Trecho do texto ▸
*-*-*

AULAS DE MÚSICA NO ENSINO MÉDIO: UM RELATO SOBRE A INFLUÊNCIA DA INDÚSTRIA CULTURAL Patrícia Mertzig [email protected]

Resumo O presente artigo pretende desenvolver uma discussão sobre a influência da indústria cultural entre adolescentes em idade escolar, e como isso pode afetar as aulas de música no ensino médio. Para tanto, primeiramente, será definido o contexto escolar em que esse relato foi feito. Será necessário também definir o que está sendo chamado de indústria cultural. Sua fundamentação será realizada a partir do texto de Maria José D. Subtil e da teoria crítica, principalmente na escola de Frankfurt. Portanto, utilizaremos o pensamento de T. W. Adorno, M. Horkheimer e W. Benjamim. Palavras-chave: indústria cultural, música, ensino médio. A presente pesquisa foi feita com adolescentes, com idade entre 15 a 18 anos, em uma escola Estadual na cidade de Maringá, no Estado do Paraná. A escola em questão fica localizada na região central da cidade e grande parte dos alunos reside nas redondezas da escola. As turmas são de 1o e 2o colegial dos períodos matutino e noturno. Quando abordados sobre sua preferência musical, os alunos do ensino médio costumam listar uma série de músicas que podem ser consideradas músicas de massa. Contudo, trazer esses hábitos auditivos para a sala de aula e torná-lo um elemento de discussão pode vir a ser uma interessante abordagem sobre conteúdos musicais, questões culturais, estéticas e sobre a indústria cultural. Partindo dessa constatação, é preciso, então, definir o termo música de massa e como funciona a chamada indústria cultural para, posteriormente, entender como e porque a música pode tornar-se um importante agente de emancipação do homem e, conseqüentemente, formar indivíduos capazes de e refletir sobre sua realidade. O termo Indústria Cultural foi utilizado pela primeira vez pelos filósofos alemães

Theodor W. Adorno (1903-1969) e Max Horkheimer (1895-1973) em 1947 com a publicação do livro Dialektik der Aufklãrung em Amsterdã. Em nossos esboços tratava-se do problema da cultura de massa. Abandonamos essa última expressão para substituí-la por “indústria cultural”, a fim de excluir de antemão a interpretação que agrada aos advogados da coisa; estes pretendem, com efeito, que se trata de algo como uma cultura surgindo espontaneamente das próprias massas, em suma, da forma contemporânea da arte popular (ADORNO, 1994, p. 92).

*-*-*

Listagem ▸

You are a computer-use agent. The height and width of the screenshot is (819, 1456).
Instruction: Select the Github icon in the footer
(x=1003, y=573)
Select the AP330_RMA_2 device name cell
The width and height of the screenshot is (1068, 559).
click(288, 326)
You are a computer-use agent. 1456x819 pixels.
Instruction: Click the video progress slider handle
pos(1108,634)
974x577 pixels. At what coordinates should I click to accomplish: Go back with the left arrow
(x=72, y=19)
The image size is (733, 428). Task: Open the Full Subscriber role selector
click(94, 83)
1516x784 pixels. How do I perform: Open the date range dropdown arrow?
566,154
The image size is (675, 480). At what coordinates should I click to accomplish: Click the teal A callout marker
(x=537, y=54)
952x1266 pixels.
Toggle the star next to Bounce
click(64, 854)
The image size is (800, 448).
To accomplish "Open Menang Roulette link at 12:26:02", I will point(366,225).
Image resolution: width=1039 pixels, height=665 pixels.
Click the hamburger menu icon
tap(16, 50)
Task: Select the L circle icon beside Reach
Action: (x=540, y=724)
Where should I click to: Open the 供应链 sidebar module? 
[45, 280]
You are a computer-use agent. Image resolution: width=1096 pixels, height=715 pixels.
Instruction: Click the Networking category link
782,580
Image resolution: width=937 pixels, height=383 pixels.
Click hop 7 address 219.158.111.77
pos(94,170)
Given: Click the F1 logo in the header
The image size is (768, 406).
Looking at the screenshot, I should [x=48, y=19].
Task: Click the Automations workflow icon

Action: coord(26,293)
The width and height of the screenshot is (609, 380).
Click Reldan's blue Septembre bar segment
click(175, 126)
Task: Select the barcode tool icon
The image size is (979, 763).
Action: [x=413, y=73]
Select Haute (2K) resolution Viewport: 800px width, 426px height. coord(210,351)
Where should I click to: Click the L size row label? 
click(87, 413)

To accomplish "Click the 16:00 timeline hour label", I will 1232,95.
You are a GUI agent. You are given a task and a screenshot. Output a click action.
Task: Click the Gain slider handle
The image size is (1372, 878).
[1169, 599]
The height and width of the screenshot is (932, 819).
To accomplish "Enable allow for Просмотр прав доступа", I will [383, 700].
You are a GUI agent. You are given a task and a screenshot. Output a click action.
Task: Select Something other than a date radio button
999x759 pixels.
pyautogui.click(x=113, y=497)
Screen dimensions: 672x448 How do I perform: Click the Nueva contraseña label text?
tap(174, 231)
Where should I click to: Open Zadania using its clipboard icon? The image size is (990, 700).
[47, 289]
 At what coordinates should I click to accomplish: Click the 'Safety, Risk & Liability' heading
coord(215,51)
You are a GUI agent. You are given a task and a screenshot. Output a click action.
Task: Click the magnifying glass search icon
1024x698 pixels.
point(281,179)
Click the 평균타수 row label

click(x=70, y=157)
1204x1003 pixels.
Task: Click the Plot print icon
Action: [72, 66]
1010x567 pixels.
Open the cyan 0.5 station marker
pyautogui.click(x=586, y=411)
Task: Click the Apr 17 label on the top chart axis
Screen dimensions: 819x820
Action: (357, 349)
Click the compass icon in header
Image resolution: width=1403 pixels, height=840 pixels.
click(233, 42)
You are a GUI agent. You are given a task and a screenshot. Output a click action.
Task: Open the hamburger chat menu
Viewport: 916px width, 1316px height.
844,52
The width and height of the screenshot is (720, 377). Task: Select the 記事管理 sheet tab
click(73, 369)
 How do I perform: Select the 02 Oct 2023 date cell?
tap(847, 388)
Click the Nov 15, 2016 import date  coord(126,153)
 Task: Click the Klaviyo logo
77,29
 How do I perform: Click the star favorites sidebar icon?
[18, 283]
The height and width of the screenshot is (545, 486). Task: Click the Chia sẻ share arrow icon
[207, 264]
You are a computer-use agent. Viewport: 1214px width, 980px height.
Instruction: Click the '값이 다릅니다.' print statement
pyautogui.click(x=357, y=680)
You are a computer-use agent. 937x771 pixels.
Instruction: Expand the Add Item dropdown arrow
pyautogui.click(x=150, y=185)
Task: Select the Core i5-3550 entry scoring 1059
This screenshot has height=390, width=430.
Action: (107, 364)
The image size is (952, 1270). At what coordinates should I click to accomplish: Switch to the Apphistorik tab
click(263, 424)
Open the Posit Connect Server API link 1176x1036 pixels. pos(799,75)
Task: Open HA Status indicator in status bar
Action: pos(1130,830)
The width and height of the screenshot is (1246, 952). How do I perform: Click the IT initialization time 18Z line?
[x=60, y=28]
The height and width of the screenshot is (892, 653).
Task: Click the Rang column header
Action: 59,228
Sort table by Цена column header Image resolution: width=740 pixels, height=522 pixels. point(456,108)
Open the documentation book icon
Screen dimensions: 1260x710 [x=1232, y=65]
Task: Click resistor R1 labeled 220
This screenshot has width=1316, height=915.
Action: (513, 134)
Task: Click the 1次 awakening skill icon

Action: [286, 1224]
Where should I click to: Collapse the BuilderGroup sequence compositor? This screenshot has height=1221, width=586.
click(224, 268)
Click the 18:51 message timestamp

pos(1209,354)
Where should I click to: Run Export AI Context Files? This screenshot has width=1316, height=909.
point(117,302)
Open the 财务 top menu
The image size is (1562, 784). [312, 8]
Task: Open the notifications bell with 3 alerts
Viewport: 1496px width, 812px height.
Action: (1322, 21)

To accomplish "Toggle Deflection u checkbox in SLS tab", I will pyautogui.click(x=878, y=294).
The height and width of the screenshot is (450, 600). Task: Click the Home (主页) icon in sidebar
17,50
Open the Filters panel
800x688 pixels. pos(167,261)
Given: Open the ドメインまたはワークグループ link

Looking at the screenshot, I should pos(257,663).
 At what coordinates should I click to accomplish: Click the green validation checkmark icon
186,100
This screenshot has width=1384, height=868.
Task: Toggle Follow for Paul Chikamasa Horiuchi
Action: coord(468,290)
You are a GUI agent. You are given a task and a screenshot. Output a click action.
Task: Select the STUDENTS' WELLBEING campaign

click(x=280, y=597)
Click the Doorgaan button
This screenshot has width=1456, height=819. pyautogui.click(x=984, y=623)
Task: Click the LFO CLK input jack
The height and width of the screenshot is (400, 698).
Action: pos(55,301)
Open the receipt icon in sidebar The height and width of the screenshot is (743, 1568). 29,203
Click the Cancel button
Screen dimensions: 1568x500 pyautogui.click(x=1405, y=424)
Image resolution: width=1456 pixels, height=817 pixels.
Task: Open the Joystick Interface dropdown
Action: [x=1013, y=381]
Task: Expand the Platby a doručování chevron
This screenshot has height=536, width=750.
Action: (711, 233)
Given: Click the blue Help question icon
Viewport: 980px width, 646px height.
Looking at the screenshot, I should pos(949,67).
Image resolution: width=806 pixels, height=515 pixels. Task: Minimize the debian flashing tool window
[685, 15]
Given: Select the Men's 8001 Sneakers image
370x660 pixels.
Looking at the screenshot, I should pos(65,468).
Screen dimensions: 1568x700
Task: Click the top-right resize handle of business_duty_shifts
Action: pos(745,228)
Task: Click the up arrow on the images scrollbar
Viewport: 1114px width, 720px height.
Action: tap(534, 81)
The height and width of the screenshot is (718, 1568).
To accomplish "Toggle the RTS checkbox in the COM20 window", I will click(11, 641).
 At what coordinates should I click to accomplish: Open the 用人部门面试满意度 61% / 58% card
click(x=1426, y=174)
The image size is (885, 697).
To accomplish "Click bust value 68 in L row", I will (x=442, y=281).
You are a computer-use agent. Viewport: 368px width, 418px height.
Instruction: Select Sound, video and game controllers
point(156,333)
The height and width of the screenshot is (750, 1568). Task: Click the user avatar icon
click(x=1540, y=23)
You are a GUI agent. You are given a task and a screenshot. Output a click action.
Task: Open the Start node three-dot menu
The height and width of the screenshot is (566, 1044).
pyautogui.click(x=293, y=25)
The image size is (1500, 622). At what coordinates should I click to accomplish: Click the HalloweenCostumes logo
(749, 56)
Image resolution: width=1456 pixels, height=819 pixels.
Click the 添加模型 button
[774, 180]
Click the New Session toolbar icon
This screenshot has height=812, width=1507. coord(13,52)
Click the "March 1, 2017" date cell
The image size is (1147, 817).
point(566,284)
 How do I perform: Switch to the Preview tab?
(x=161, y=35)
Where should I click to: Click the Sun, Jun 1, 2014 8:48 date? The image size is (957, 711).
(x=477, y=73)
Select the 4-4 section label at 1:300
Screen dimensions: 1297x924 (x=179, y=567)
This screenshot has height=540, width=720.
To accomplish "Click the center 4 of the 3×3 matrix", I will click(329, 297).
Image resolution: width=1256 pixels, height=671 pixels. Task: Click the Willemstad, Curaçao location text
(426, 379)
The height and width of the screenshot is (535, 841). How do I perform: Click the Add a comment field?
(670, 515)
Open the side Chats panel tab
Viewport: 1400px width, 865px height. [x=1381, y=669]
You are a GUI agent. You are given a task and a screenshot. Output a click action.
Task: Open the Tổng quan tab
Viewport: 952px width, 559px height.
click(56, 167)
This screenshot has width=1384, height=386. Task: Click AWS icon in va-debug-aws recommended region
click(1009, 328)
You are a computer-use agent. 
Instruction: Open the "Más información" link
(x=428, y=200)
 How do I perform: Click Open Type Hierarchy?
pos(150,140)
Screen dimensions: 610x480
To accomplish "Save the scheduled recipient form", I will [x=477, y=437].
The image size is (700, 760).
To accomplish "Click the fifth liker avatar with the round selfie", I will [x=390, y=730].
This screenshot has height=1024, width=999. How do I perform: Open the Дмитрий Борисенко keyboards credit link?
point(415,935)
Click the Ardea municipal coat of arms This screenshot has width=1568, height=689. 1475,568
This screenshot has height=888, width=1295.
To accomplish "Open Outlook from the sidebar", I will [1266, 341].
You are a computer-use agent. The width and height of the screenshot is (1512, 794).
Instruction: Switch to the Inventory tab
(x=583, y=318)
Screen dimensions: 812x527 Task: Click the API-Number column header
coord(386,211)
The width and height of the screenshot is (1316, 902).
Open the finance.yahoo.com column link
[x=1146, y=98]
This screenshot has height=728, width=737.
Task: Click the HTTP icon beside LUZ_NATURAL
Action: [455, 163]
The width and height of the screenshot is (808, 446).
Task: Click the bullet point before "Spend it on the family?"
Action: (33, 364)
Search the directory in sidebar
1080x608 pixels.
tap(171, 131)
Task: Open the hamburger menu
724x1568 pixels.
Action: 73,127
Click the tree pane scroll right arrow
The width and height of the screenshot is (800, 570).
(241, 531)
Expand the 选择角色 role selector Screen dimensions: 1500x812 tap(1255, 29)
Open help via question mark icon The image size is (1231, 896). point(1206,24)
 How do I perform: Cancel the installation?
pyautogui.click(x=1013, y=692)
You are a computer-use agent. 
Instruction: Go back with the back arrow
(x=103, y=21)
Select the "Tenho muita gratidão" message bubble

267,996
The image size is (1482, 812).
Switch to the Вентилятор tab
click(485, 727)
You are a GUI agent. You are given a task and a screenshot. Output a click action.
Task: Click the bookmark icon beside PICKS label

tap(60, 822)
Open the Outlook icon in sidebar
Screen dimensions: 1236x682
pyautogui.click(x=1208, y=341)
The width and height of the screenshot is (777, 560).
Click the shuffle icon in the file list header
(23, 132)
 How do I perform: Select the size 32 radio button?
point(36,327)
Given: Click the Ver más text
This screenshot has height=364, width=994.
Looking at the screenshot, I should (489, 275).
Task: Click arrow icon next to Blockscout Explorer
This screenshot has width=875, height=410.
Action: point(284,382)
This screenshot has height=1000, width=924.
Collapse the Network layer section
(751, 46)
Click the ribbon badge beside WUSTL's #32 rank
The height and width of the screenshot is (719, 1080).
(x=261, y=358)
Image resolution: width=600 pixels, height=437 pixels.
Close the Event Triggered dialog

*-*-*

Tarefas escritas ▸
[A] Com base no trecho sobre aulas de música no ensino médio, responda:
(i) Em que cidade e estado fica a escola em que a pesquisa foi feita?
(ii) Qual era a faixa etária dos adolescentes pesquisados?
(iii) Em que ano Adorno e Horkheimer utilizaram pela primeira vez o termo indústria cultural?
[B] Reescreva o trecho sobre aulas de música no ensino médio, desde "Theodor W. Adorno" até "1994, p. 92).", trocando "Amsterdã" por "Frankfurt".
[C] Reescreva em forma de lista, mantendo os fatos principais, o parágrafo do trecho sobre aulas de música no ensino médio que começa com "Resumo O presente artigo".
As entradas não são necessárias para a resolução das tarefas.

Respostas dos exercícios ▸
[A]
(i) Em Maringá, no Estado do Paraná.
(ii) Entre 15 e 18 anos.
(iii) Em 1947.

[B]
Theodor W. Adorno (1903-1969) e Max Horkheimer (1895-1973) em 1947 com a publicação do livro Dialektik der Aufklãrung em Frankfurt. Em nossos esboços tratava-se do problema da cultura de massa. Abandonamos essa última expressão para substituí-la por “indústria cultural”, a fim de excluir de antemão a interpretação que agrada aos advogados da coisa; estes pretendem, com efeito, que se trata de algo como uma cultura surgindo espontaneamente das próprias massas, em suma, da forma contemporânea da arte popular (ADORNO, 1994, p. 92).

[C]
- Objetivo: discutir a influência da indústria cultural sobre adolescentes em idade escolar e como isso pode afetar as aulas de música no ensino médio.
- Fundamentação: texto de Maria José D. Subtil e teoria crítica, principalmente da escola de Frankfurt (T. W. Adorno, M. Horkheimer e W. Benjamim).
- Palavras-chave: indústria cultural, música, ensino médio.
- Pesquisa: adolescentes de 15 a 18 anos de uma escola estadual na região central de Maringá, no Paraná; grande parte dos alunos mora nas redondezas; turmas de 1º e 2º colegial dos períodos matutino e noturno.
- Constatação: os alunos costumam listar músicas de massa como preferidas, e levar esses hábitos auditivos para a sala de aula pode ser uma abordagem interessante sobre conteúdos musicais, questões culturais, estéticas e sobre a indústria cultural.
- Próximo passo: definir música de massa e o funcionamento da indústria cultural para entender como e por que a música pode tornar-se um importante agente de emancipação do homem.